- _Task objective_:
Put every line of the listing below into a Markdown table with two columns, Row and Line, numbering the rows and leaving out blank lines.

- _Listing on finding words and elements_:

"""

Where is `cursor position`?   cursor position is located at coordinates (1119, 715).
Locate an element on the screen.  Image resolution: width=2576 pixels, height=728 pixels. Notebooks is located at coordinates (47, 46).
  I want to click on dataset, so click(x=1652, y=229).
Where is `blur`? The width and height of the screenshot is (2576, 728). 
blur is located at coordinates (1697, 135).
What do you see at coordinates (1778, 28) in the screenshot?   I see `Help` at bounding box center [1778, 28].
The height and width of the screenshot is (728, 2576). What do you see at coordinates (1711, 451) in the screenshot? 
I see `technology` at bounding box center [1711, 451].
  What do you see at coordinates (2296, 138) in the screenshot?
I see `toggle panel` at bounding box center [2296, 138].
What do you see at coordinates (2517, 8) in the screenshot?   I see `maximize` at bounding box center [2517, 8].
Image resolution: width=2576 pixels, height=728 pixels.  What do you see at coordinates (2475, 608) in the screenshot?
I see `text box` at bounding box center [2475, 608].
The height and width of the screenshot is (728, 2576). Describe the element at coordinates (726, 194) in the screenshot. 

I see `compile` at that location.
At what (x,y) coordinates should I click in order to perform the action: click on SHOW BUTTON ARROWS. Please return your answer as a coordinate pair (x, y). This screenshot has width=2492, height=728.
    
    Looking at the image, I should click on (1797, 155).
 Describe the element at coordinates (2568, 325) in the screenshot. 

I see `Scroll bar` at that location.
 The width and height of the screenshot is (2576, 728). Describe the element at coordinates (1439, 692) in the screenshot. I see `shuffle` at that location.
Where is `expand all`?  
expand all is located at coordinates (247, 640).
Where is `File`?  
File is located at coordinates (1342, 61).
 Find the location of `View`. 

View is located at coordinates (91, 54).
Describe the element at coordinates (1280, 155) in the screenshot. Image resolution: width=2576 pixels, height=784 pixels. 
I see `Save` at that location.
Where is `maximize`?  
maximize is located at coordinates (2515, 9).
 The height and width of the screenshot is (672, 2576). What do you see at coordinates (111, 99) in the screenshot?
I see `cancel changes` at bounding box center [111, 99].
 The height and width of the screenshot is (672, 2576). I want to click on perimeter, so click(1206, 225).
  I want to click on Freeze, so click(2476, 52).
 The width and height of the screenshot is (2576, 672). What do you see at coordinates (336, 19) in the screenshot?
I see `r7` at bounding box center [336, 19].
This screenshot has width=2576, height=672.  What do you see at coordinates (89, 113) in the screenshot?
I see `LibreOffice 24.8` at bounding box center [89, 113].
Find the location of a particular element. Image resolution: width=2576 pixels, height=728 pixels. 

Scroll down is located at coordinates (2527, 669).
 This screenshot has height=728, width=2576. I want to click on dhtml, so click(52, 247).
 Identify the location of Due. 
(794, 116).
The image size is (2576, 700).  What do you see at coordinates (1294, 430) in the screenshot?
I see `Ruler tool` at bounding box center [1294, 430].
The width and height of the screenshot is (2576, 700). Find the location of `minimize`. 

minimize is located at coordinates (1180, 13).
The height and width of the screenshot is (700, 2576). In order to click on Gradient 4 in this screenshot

"""

- _Result of this task_:
| Row | Line |
|---|---|
| 1 | Where is `cursor position`?   cursor position is located at coordinates (1119, 715). |
| 2 | Locate an element on the screen.  Image resolution: width=2576 pixels, height=728 pixels. Notebooks is located at coordinates (47, 46). |
| 3 |   I want to click on dataset, so click(x=1652, y=229). |
| 4 | Where is `blur`? The width and height of the screenshot is (2576, 728).  |
| 5 | blur is located at coordinates (1697, 135). |
| 6 | What do you see at coordinates (1778, 28) in the screenshot?   I see `Help` at bounding box center [1778, 28]. |
| 7 | The height and width of the screenshot is (728, 2576). What do you see at coordinates (1711, 451) in the screenshot?  |
| 8 | I see `technology` at bounding box center [1711, 451]. |
| 9 |   What do you see at coordinates (2296, 138) in the screenshot? |
| 10 | I see `toggle panel` at bounding box center [2296, 138]. |
| 11 | What do you see at coordinates (2517, 8) in the screenshot?   I see `maximize` at bounding box center [2517, 8]. |
| 12 | Image resolution: width=2576 pixels, height=728 pixels.  What do you see at coordinates (2475, 608) in the screenshot? |
| 13 | I see `text box` at bounding box center [2475, 608]. |
| 14 | The height and width of the screenshot is (728, 2576). Describe the element at coordinates (726, 194) in the screenshot.  |
| 15 | I see `compile` at that location. |
| 16 | At what (x,y) coordinates should I click in order to perform the action: click on SHOW BUTTON ARROWS. Please return your answer as a coordinate pair (x, y). This screenshot has width=2492, height=728. |
| 17 |     Looking at the image, I should click on (1797, 155). |
| 18 |  Describe the element at coordinates (2568, 325) in the screenshot.  |
| 19 | I see `Scroll bar` at that location. |
| 20 |  The width and height of the screenshot is (2576, 728). Describe the element at coordinates (1439, 692) in the screenshot. I see `shuffle` at that location. |
| 21 | Where is `expand all`?   |
| 22 | expand all is located at coordinates (247, 640). |
| 23 | Where is `File`?   |
| 24 | File is located at coordinates (1342, 61). |
| 25 |  Find the location of `View`.  |
| 26 | View is located at coordinates (91, 54). |
| 27 | Describe the element at coordinates (1280, 155) in the screenshot. Image resolution: width=2576 pixels, height=784 pixels.  |
| 28 | I see `Save` at that location. |
| 29 | Where is `maximize`?   |
| 30 | maximize is located at coordinates (2515, 9). |
| 31 |  The height and width of the screenshot is (672, 2576). What do you see at coordinates (111, 99) in the screenshot? |
| 32 | I see `cancel changes` at bounding box center [111, 99]. |
| 33 |  The height and width of the screenshot is (672, 2576). I want to click on perimeter, so click(1206, 225). |
| 34 |   I want to click on Freeze, so click(2476, 52). |
| 35 |  The width and height of the screenshot is (2576, 672). What do you see at coordinates (336, 19) in the screenshot? |
| 36 | I see `r7` at bounding box center [336, 19]. |
| 37 | This screenshot has width=2576, height=672.  What do you see at coordinates (89, 113) in the screenshot? |
| 38 | I see `LibreOffice 24.8` at bounding box center [89, 113]. |
| 39 | Find the location of a particular element. Image resolution: width=2576 pixels, height=728 pixels.  |
| 40 | Scroll down is located at coordinates (2527, 669). |
| 41 |  This screenshot has height=728, width=2576. I want to click on dhtml, so click(52, 247). |
| 42 |  Identify the location of Due.  |
| 43 | (794, 116). |
| 44 | The image size is (2576, 700).  What do you see at coordinates (1294, 430) in the screenshot? |
| 45 | I see `Ruler tool` at bounding box center [1294, 430]. |
| 46 | The width and height of the screenshot is (2576, 700). Find the location of `minimize`.  |
| 47 | minimize is located at coordinates (1180, 13). |
| 48 | The height and width of the screenshot is (700, 2576). In order to click on Gradient 4 in this screenshot |